Added Hall: “I’m just glad it’s still newsworthy. I think a lot of people in Philadelphia were waiting to hear that. He became part of the city’s consciousness in an ugly way. Some people, when you say, ‘Dallas,’ it’s Kennedy. It’s not what Philadelphia’s about. I think it shuts a door that needs closing.”

Hall said she imagined what her slain sister would have been like today at age 72 with “gray-and-white hair” and “just being the coolest grandma on the block.”

“She was such an Earth mother,” said Hall. “I’m an artist now. I feel like sometimes she’s looking over my shoulder at what I’m doing. She’s very much alive in my consciousness.”

Retired Upper Darby Police Superintendent Michael Chitwood, who discovered Maddux’s body in 1979 when he was a Philadelphia homicide detective, said of Einhorn’s death: “As bad as I feel about anyone dying, I’m not going to lose sleep about his passing away.”

Chitwood, who lives in Volusia County, Fla., where his son is sheriff, added that “the only thing I regretted was that [Maddux’s parents] didn’t have closure.”

Fred Maddux took his own life in 1988; Elizabeth Maddux died two years later of emphysema. They are buried on each side of their daughter’s grave in Texas.

Einhorn “led a life of flamboyancy and did what he had to do to escape," Chitwood said. “Fortunately, he got caught.”
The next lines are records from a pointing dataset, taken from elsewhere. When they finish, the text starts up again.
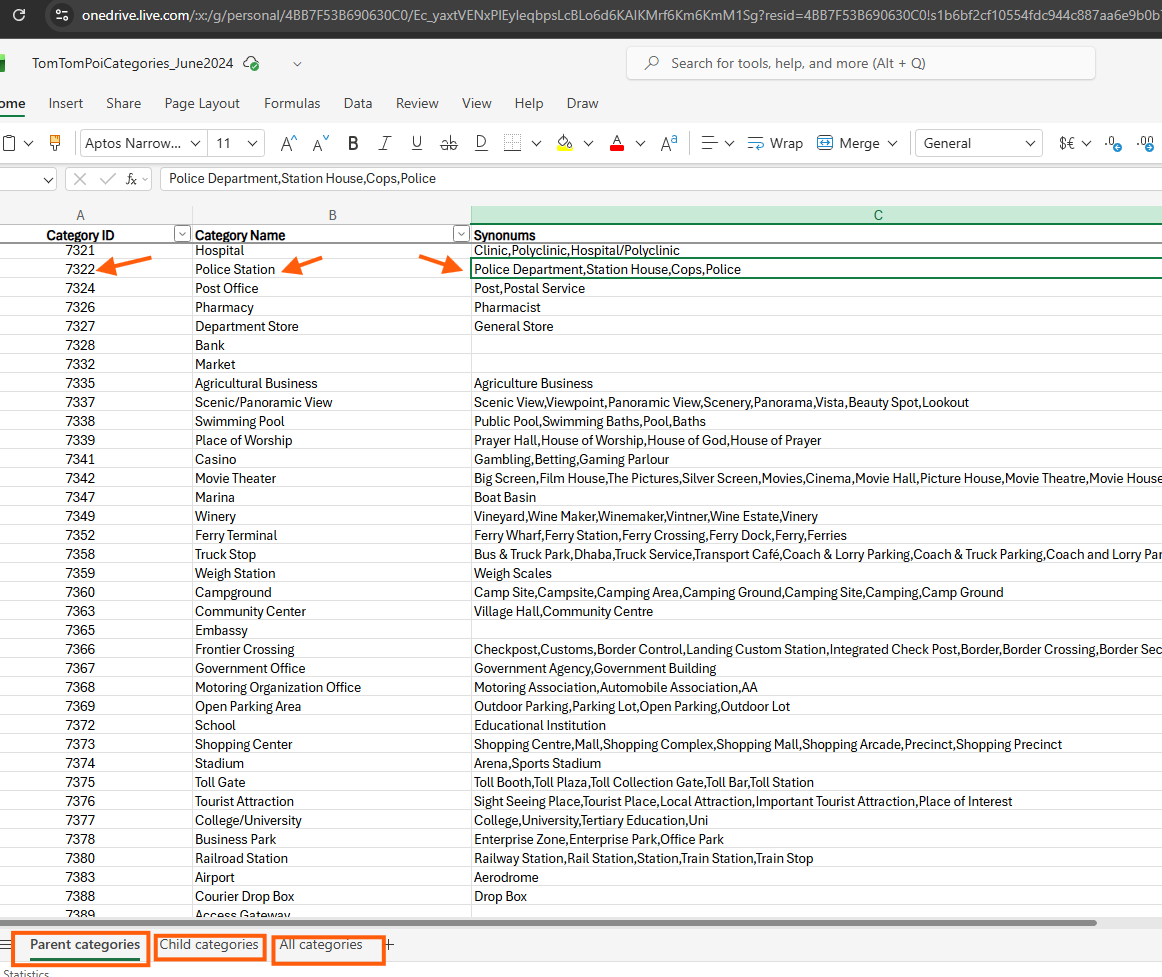Screen dimensions: 1162x977
Task: Apply bold formatting to the cell
Action: point(353,143)
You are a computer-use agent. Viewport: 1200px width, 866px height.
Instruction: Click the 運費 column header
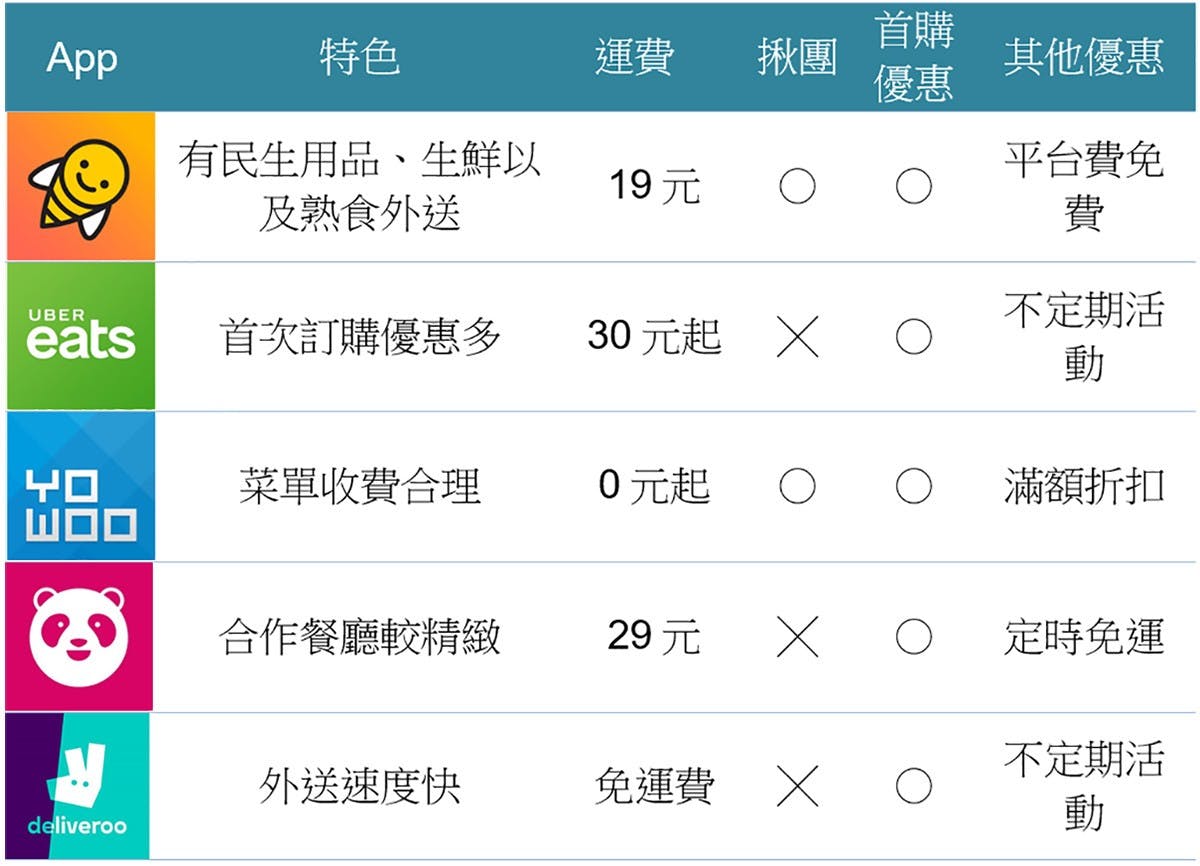pyautogui.click(x=634, y=57)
When Maddux vanished in 1977, her parents hired a retired FBI agent to search for her. His report prompted Philadelphia police to search Einhorn’s apartment in March 1979, where they found her remains.

The Maddux family was shocked when Einhorn was released on $40,000 bail with the support of powerful friends and his then-attorney, Arlen Specter, who later became a U.S. senator and died in 2012.

After Einhorn fled the country through England, Ireland, Sweden, and Denmark, investigators were one step behind the fugitive and his new girlfriend, Swedish heiress Annika Flodin.

Attorney Joel Rosen, who successfully prosecuted Einhorn at his 2002 trial and at his 1993 trial in absentia, said: “I don’t have a ton of feelings about his passing, really, one way or another. From my perspective, it’s ancient history.”

Rosen, who now works at a Center City firm specializing in product-liability cases, said Einhorn “died in prison and he died in relative obscurity, which is poetic justice.”

“He had such a huge need for attention. Being unknown and not being paid attention to was almost a kind of punishment for him.”